- [EXERCISE]: Only the lines containing the string "code" are needed; copy all of them from the listing.

- [RECORDS FOR PROCESSING]:
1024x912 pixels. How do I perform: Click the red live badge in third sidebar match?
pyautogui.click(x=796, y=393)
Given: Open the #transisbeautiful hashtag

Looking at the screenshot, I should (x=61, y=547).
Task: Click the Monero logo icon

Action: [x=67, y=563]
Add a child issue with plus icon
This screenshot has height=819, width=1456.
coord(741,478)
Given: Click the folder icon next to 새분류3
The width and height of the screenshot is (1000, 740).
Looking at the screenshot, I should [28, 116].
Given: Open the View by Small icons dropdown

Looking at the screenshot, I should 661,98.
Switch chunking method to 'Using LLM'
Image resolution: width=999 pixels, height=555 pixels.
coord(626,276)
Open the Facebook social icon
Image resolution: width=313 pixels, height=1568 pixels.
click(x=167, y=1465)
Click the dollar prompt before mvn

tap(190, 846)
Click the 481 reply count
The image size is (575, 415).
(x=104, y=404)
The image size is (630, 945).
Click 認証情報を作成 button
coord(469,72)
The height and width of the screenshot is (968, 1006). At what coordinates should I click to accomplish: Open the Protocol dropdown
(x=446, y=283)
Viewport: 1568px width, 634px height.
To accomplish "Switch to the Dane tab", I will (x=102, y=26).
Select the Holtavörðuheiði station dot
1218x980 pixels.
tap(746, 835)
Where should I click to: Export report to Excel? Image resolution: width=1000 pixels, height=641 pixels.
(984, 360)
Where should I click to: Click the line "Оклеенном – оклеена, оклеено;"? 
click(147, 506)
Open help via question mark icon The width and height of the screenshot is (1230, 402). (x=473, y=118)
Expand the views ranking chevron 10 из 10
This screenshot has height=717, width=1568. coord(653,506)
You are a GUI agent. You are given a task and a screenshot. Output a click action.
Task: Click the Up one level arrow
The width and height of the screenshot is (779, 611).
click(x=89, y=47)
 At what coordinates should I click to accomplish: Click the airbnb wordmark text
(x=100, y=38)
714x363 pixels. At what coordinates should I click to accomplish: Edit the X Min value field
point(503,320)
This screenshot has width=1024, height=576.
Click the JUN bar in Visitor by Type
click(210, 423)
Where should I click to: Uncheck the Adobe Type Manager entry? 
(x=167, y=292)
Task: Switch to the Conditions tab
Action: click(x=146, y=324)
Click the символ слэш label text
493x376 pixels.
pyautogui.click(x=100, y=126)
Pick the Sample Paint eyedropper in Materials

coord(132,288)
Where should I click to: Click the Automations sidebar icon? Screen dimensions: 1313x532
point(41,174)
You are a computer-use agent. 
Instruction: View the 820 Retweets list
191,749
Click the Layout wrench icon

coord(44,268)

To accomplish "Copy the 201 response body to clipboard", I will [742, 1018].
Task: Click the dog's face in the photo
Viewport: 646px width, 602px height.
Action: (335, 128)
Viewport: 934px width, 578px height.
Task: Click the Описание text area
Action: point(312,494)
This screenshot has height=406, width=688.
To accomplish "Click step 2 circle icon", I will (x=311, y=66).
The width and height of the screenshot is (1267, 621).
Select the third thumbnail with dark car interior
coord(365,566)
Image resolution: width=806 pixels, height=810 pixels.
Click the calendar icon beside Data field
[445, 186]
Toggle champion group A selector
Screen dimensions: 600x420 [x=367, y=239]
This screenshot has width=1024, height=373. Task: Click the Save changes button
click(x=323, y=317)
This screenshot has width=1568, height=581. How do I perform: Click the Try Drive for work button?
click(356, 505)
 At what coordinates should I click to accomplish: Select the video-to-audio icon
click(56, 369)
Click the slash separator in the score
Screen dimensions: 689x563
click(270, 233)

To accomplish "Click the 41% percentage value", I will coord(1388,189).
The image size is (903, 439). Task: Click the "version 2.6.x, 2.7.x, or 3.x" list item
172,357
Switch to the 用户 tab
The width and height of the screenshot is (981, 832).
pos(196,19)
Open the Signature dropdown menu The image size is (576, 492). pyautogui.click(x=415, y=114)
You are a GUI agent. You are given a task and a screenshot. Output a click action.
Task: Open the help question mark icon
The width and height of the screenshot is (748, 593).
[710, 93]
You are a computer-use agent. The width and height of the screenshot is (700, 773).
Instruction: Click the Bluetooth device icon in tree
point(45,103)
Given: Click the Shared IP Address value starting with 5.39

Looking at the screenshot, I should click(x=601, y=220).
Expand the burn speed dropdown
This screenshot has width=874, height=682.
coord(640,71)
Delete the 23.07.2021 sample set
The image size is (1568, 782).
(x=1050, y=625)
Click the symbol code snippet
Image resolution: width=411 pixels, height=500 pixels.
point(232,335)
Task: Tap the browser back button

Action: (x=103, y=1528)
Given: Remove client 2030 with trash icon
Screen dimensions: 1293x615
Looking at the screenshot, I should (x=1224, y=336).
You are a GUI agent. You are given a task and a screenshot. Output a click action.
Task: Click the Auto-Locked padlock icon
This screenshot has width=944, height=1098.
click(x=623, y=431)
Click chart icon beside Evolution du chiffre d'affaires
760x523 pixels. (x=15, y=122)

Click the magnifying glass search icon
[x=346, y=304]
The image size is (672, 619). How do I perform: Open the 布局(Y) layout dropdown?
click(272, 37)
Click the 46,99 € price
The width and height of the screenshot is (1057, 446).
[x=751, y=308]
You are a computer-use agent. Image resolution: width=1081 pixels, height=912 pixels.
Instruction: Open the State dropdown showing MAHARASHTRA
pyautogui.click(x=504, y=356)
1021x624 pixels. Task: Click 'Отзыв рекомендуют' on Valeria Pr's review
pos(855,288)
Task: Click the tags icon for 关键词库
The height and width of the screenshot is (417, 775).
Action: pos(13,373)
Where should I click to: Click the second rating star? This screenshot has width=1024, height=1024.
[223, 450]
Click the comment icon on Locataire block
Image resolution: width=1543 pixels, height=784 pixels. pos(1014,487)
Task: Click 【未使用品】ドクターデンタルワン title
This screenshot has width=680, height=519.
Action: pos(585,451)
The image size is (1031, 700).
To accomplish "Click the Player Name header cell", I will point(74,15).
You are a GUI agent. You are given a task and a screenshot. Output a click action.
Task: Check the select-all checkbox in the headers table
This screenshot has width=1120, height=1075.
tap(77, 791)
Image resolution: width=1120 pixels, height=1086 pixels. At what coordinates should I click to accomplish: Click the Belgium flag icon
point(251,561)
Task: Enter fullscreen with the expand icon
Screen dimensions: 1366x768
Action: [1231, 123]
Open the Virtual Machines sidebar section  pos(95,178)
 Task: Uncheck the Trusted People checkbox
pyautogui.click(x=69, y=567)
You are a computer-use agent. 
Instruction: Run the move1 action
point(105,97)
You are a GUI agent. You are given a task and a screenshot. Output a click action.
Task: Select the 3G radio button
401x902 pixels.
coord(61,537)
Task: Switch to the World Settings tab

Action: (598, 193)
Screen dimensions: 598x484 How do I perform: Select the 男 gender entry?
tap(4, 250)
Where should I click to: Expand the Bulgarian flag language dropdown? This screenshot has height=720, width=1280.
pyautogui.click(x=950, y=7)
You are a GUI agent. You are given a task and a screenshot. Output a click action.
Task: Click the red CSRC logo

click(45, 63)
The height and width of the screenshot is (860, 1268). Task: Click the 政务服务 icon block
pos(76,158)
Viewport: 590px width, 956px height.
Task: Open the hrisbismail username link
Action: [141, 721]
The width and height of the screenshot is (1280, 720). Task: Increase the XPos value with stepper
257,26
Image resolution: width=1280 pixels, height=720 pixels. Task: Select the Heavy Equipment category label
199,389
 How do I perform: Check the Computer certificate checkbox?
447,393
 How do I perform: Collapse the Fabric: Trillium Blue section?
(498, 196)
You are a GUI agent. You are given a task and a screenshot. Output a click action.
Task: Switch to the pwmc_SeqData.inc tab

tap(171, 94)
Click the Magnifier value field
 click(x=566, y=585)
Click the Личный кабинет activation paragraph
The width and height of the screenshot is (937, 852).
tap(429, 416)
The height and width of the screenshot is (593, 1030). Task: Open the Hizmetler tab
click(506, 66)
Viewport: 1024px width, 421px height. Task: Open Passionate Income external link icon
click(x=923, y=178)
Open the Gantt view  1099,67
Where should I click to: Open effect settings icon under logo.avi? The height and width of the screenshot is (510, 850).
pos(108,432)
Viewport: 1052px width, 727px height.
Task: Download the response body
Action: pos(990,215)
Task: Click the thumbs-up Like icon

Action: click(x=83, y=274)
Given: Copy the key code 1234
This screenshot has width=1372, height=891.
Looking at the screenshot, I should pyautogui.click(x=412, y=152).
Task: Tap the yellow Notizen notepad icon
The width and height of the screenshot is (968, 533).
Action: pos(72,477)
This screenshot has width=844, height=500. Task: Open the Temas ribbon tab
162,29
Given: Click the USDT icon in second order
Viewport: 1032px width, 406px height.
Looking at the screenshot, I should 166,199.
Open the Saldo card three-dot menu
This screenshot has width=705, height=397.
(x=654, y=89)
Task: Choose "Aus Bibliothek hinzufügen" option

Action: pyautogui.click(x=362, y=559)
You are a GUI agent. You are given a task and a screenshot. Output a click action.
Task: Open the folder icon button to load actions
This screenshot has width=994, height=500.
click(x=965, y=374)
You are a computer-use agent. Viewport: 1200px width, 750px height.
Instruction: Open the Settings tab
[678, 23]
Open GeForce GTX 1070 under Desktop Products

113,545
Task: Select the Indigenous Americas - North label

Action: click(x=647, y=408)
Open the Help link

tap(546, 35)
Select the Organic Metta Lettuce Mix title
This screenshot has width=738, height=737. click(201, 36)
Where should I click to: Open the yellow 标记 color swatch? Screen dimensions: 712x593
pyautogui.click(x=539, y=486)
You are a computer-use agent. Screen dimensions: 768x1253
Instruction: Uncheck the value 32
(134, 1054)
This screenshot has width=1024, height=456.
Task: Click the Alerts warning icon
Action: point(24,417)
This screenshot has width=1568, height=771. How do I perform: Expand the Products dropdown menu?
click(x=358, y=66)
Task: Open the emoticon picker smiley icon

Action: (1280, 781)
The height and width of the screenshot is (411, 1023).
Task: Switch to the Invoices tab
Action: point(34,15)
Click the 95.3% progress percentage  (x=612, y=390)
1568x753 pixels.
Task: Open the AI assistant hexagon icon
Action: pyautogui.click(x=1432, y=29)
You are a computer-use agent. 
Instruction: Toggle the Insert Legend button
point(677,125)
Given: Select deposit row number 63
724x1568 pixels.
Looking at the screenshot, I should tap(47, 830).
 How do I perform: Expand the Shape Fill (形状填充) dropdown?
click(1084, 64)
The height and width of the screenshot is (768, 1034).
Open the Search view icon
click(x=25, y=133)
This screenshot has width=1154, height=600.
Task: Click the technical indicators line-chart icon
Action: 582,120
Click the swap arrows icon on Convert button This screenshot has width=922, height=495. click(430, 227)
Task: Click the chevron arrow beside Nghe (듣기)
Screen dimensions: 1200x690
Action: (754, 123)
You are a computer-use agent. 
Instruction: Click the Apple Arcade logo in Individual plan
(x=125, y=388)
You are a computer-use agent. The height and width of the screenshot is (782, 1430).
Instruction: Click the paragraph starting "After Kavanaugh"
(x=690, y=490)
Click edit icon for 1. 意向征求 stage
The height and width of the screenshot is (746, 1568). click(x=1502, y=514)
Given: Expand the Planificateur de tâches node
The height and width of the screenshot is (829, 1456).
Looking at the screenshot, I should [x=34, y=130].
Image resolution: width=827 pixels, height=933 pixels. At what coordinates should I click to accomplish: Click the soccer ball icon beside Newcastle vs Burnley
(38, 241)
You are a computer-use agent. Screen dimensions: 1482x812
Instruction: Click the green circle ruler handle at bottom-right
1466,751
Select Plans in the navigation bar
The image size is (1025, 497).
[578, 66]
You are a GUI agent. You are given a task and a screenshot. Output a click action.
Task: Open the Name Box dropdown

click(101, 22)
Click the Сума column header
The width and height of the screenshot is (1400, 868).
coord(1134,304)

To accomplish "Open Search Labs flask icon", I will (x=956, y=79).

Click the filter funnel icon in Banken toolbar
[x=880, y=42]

- [FINAL ANSWER]:
Click the symbol code snippet
Given: Copy the key code 1234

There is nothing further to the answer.